PORTLAND, Maine – President Barack Obama had a new message Thursday for the critics, reporters and slumping polls that have defined his health care reform package so far: “It’s only been a week!”
“Every single day since I signed reform into law, there’s another poll or headline that says ‘Nation still divided on health reform! Polls haven’t changed yet!’” Obama said in a speech at Portland Expo Center.
“Well, yeah. It just happened last week. It’s only been a week!”
Obama then departed from his prepared remarks to take a further stab at the press. “Can you imagine if some of these reporters were working on a farm, and you planted some seeds, and they came out the next day and they looked and said, ‘Nothing's happened. There's no crop! We're going to starve! Oh, no! It's a disaster!” he said, laughing and ginning up cheers from the crowd.
“It’s been a week, folks. So before we find out if people like health care reform, we should wait to see what happens when we actually put it into place.”
Speaking a day before the Labor Department releases the latest monthly unemployment numbers, Obama topped his remarks with a reminder that despite his recent health-care-centric events (LOL!), he is still focused on jobs. He tied health care directly to that effort and presented himself as a champion of the middle class.
“I want you to know that we are working every single day to spur job creation and turn this economy around,” Obama said. “That's why we worked so hard over the last year to lift one of the biggest burdens facing middle-class families and small-business owners, and that is the crushing cost of health care right here in America.”
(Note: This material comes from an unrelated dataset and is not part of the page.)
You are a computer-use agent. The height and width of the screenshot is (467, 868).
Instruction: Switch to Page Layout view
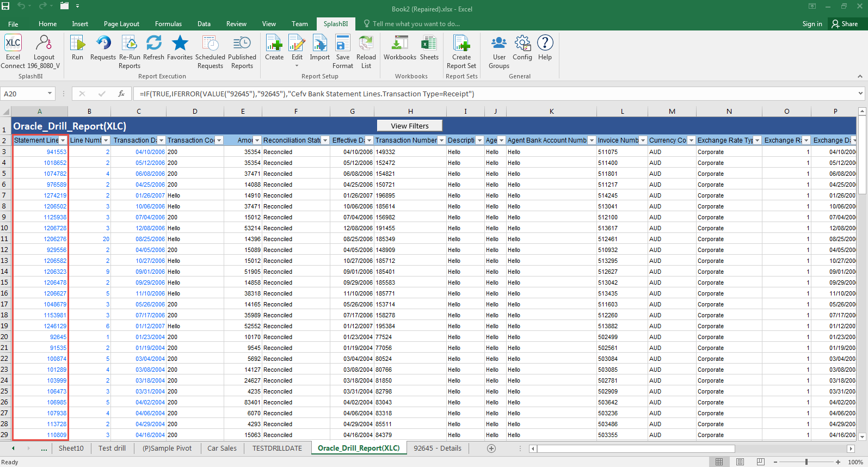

Obama’s speech in Maine continued his health care hard sell, a venture that has so far followed the presidential campaign trail.
Last week, after signing reform into law, Obama touted it in Iowa. Thursday, in traveling to Maine, he covered the New Hampshire media market. Even the music that played as he shook hands after Thursday’s speech was — as in Iowa — from his campaign: Brooks and Dunn’s “Only in America,” U2’s “Beautiful Day” and “The Rising” by Bruce Springsteen, rather than the usual presidential march that plays.
The president sprinkled plenty of politics throughout his remarks. In between explanations of how health care reform will benefit Americans — such as tax incentives for small businesses — he repeatedly mocked Republicans, none of whom voted for the bill.
It was an exercise the raucous and supportive crowd appeared to enjoy.
As soon as Obama said the name of House Minority Leader John Boehner (R-Ohio) to point out that the Ohio Republican has called passage of health care “Armageddon,” the audience booed.
“No need to — we don't — we don't need to boo,” Obama said. “I just want to give the facts.”
Obama urged Republicans to bring on their efforts to repeal reform. He chastised their plan to “repeal and replace,” saying they “want to deregulate the insurance market.”
And when he went off script to tout the reform to the student loan system he signed into law Tuesday, Obama dared Republicans to try to repeal that, too.
Despite polls that show health care reform has support among fewer than half of Americans, Obama cast his victory tour as not his but theirs.
“Because of people like you it happened,” Obama said. “And when the pundits were obsessed (LOL!)over what the polls were saying and who was up and who was down and what would this mean for Democrats and Republicans, you never lost sight of what was right and what was wrong. You knew it wasn't about the fortunes of one party; it was about the future of our country.”